== Records to process

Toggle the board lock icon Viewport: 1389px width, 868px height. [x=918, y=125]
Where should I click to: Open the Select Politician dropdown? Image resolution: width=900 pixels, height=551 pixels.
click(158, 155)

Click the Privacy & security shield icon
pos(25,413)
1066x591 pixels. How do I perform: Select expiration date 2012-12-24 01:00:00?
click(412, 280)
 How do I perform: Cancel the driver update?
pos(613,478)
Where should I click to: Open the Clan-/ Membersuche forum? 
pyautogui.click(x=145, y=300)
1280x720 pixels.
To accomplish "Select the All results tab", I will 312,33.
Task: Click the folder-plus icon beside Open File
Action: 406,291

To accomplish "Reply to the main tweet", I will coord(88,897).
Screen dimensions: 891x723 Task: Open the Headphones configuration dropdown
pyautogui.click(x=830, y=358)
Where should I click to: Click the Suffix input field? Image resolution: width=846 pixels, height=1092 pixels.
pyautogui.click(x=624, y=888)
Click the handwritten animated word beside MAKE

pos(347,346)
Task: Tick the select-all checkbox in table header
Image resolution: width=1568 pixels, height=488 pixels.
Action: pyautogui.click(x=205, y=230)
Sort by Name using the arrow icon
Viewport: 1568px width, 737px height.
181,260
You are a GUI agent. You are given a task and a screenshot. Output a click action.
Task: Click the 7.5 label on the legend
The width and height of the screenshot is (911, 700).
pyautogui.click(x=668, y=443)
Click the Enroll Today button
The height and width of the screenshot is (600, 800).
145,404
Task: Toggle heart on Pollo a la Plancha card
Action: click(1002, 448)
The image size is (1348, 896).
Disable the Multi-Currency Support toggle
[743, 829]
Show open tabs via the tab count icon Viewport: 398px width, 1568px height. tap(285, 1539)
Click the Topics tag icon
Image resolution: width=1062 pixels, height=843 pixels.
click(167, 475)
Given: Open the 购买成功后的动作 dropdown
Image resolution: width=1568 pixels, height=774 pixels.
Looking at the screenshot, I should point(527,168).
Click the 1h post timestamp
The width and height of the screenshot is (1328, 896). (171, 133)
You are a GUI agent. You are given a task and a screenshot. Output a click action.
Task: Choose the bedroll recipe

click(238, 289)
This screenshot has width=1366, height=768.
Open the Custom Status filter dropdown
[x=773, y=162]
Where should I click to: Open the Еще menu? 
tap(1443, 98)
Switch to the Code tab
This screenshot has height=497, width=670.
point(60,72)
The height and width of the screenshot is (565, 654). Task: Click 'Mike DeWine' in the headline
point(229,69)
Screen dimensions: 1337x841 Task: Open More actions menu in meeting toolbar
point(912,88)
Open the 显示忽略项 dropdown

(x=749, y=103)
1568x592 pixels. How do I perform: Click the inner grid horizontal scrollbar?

====

Top to bottom, transcribe every line above exactly.

__Answer space__.
Toggle the board lock icon Viewport: 1389px width, 868px height. [x=918, y=125]
Where should I click to: Open the Select Politician dropdown? Image resolution: width=900 pixels, height=551 pixels.
click(158, 155)

Click the Privacy & security shield icon
pos(25,413)
1066x591 pixels. How do I perform: Select expiration date 2012-12-24 01:00:00?
click(412, 280)
 How do I perform: Cancel the driver update?
pos(613,478)
Where should I click to: Open the Clan-/ Membersuche forum? 
pyautogui.click(x=145, y=300)
1280x720 pixels.
To accomplish "Select the All results tab", I will 312,33.
Task: Click the folder-plus icon beside Open File
Action: 406,291

To accomplish "Reply to the main tweet", I will coord(88,897).
Screen dimensions: 891x723 Task: Open the Headphones configuration dropdown
pyautogui.click(x=830, y=358)
Where should I click to: Click the Suffix input field? Image resolution: width=846 pixels, height=1092 pixels.
pyautogui.click(x=624, y=888)
Click the handwritten animated word beside MAKE

pos(347,346)
Task: Tick the select-all checkbox in table header
Image resolution: width=1568 pixels, height=488 pixels.
Action: pyautogui.click(x=205, y=230)
Sort by Name using the arrow icon
Viewport: 1568px width, 737px height.
181,260
You are a GUI agent. You are given a task and a screenshot. Output a click action.
Task: Click the 7.5 label on the legend
The width and height of the screenshot is (911, 700).
pyautogui.click(x=668, y=443)
Click the Enroll Today button
The height and width of the screenshot is (600, 800).
145,404
Task: Toggle heart on Pollo a la Plancha card
Action: click(1002, 448)
The image size is (1348, 896).
Disable the Multi-Currency Support toggle
[743, 829]
Show open tabs via the tab count icon Viewport: 398px width, 1568px height. tap(285, 1539)
Click the Topics tag icon
Image resolution: width=1062 pixels, height=843 pixels.
click(167, 475)
Given: Open the 购买成功后的动作 dropdown
Image resolution: width=1568 pixels, height=774 pixels.
Looking at the screenshot, I should point(527,168).
Click the 1h post timestamp
The width and height of the screenshot is (1328, 896). (171, 133)
You are a GUI agent. You are given a task and a screenshot. Output a click action.
Task: Choose the bedroll recipe

click(238, 289)
This screenshot has width=1366, height=768.
Open the Custom Status filter dropdown
[x=773, y=162]
Where should I click to: Open the Еще menu? 
tap(1443, 98)
Switch to the Code tab
This screenshot has height=497, width=670.
point(60,72)
The height and width of the screenshot is (565, 654). Task: Click 'Mike DeWine' in the headline
point(229,69)
Screen dimensions: 1337x841 Task: Open More actions menu in meeting toolbar
point(912,88)
Open the 显示忽略项 dropdown

(x=749, y=103)
1568x592 pixels. How do I perform: Click the inner grid horizontal scrollbar?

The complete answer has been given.